● Instructions to follow: Below are some records. Print exactly the lines between the one holding "Open the Category dropdown" and the one holding "Open the Selecionar", inclusive, and nothing else.
▽
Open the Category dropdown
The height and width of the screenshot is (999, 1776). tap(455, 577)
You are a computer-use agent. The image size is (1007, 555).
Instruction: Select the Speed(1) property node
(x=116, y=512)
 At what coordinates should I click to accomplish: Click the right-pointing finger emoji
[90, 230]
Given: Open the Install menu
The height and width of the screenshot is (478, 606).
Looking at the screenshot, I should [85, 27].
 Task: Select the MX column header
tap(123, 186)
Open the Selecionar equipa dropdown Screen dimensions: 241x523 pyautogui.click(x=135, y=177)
△
▽
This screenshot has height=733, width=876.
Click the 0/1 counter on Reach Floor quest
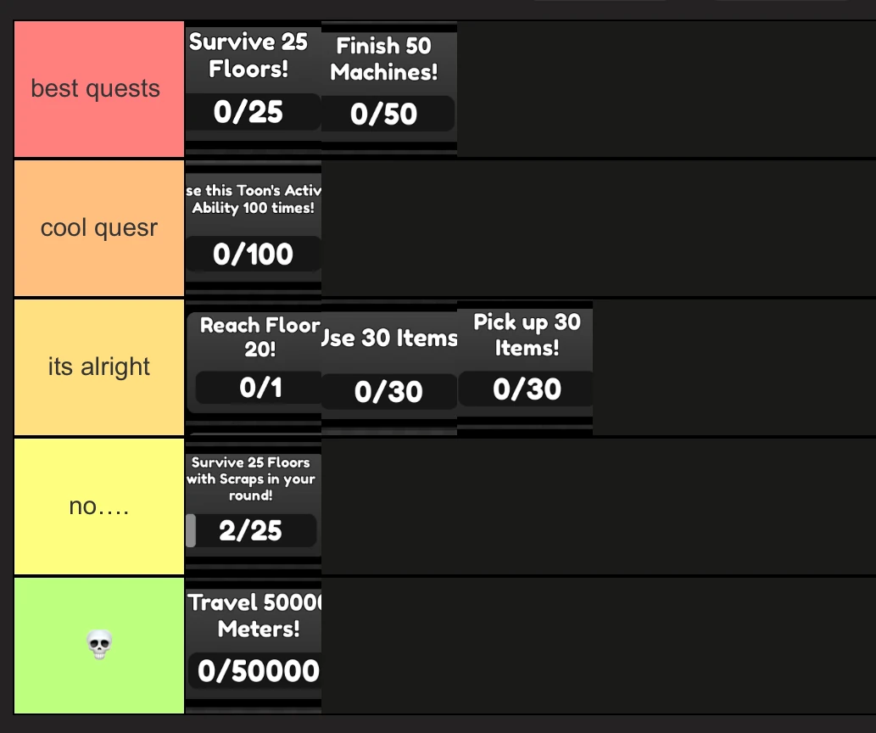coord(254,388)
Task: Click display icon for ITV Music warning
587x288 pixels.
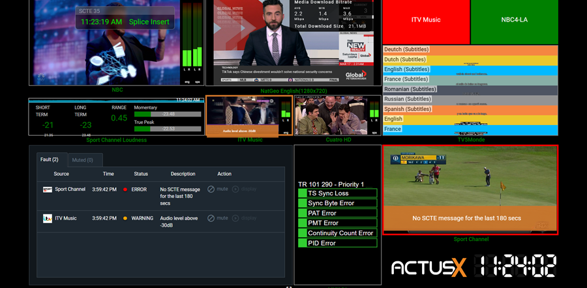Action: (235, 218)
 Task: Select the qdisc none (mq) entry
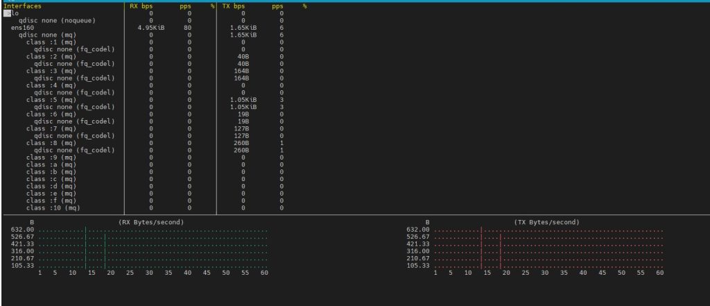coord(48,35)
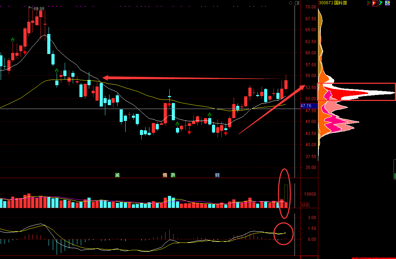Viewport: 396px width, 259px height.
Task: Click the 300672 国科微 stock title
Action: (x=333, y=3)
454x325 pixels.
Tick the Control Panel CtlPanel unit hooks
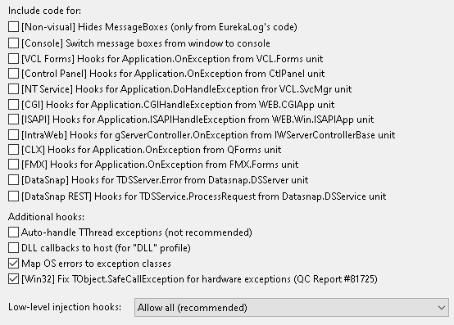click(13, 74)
△
▽
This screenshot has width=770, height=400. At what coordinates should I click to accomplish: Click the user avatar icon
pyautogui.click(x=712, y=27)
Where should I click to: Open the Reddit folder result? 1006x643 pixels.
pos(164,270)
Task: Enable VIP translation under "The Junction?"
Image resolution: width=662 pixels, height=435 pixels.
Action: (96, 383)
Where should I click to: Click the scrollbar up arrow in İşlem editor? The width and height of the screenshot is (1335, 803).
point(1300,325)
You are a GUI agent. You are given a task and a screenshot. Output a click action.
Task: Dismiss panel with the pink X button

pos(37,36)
△
● Answer for this exercise:
Open the Category dropdown
The height and width of the screenshot is (999, 1776). tap(455, 577)
You are a computer-use agent. The image size is (1007, 555).
Instruction: Select the Speed(1) property node
(x=116, y=512)
 At what coordinates should I click to accomplish: Click the right-pointing finger emoji
[90, 230]
Given: Open the Install menu
The height and width of the screenshot is (478, 606).
Looking at the screenshot, I should [85, 27].
 Task: Select the MX column header
tap(123, 186)
Open the Selecionar equipa dropdown Screen dimensions: 241x523 pyautogui.click(x=135, y=177)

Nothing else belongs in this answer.